Les infirmières le savent mieux que quiconque qui n’ont pas attendu qu’on autorise les femmes à travailler la nuit pour le faire, dans la plus grande indifférence des législateurs durant des décennies et surtout dans un mépris absolu de l’aménagement de leurs conditions de travail. Elles se sont d’ailleurs plutôt bien porté de cette indifférence, s’organisant selon les contraintes liées à la continuité des soins et leur bon sens, jusqu’à aujourd’hui. Pionnières en matière de travail nocturne, elles ont souvent expérimenté différents rythmes et alternances horaires de travail et de repos et pourraient en remontrer à plus d’un syndicaliste ou médecin du travail qui prétendent pourtant savoir mieux qu’elles ce qui leur convient, tant sur le plan de la récupération physiologique que sur le plan de la récupération psychologique. Sans doute faudrait-il qu’on accepte de les entendre… et leur faire confiance dans leur capacité à juger de la moins mauvaise manière de travailler la nuit. Au contraire, s’appuyant sur des études obsolètes du travail posté industriel ou sur le fantasme d’une définition de la santé qui se déclinerait principalement du côté de la norme statistique, on voit apparaître dans la loi des restrictions et des contraintes à l’aménagement du travail nocturne auxquelles les infirmières ne reconnaissent pas la moindre légitimité mais qui par contre les contraint fortement et les désorganise, maltraitant des équipes déjà fragilisées par une pénurie qui n’en finit pas de s’étendre. Désormais, le législateur veut mettre son nez, ses règles et ses principes dans une organisation du travail de nuit auquel il ne comprend rien, avec un a priori négatif fort dommageable quand la nécessité oblige. En effet, la présence nocturne des infirmières n’est pas discutable, sauf à renvoyer dormir les patients chez eux tous les soirs, et on aurait tout intérêt à ce qu’elles puissent travailler selon leur désir, leurs propres valeurs, leur expérience de l’organisation des soins et leur besoin impérieux de périodes de sommeil assez longues pour une récupération optimale.

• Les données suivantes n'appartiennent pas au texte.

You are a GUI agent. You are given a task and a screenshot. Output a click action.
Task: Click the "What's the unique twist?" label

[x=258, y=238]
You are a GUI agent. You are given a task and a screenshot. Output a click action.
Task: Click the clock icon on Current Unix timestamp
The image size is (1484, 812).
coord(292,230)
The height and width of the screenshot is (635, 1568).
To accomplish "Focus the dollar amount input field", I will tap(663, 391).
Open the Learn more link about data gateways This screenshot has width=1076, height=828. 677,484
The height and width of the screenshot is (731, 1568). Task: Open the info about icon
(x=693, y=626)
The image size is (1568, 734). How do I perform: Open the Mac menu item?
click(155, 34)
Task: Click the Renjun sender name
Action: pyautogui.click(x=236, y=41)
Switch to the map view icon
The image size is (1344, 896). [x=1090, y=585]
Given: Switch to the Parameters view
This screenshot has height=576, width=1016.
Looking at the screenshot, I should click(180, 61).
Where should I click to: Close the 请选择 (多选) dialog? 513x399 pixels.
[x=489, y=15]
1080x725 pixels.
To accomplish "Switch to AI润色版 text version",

C’est ainsi que la conception de la santé des femmes au travail gagnerait à sortir de son obscurantisme pour explorer d’autres pistes que celle éculée de la norme sociale, fut-elle communément admise, au profit d’autres valeurs comme la bonne humeur, la convivialité, l’épanouissement au travail, la tranquillité, ainsi que le sentiment du devoir accompli.
Mais nous touchons là d’autres rives…
Anne Perraut Soliveres a publié Infirmières, le savoir de la nuit, éditions Le Monde, PUF, collection Partage du savoir, 2001.
Article paru dans Pratiques – Les cahiers de la médecine utopique, n° 20, janvier 2003, " La santé des femmes : tout reste à faire ".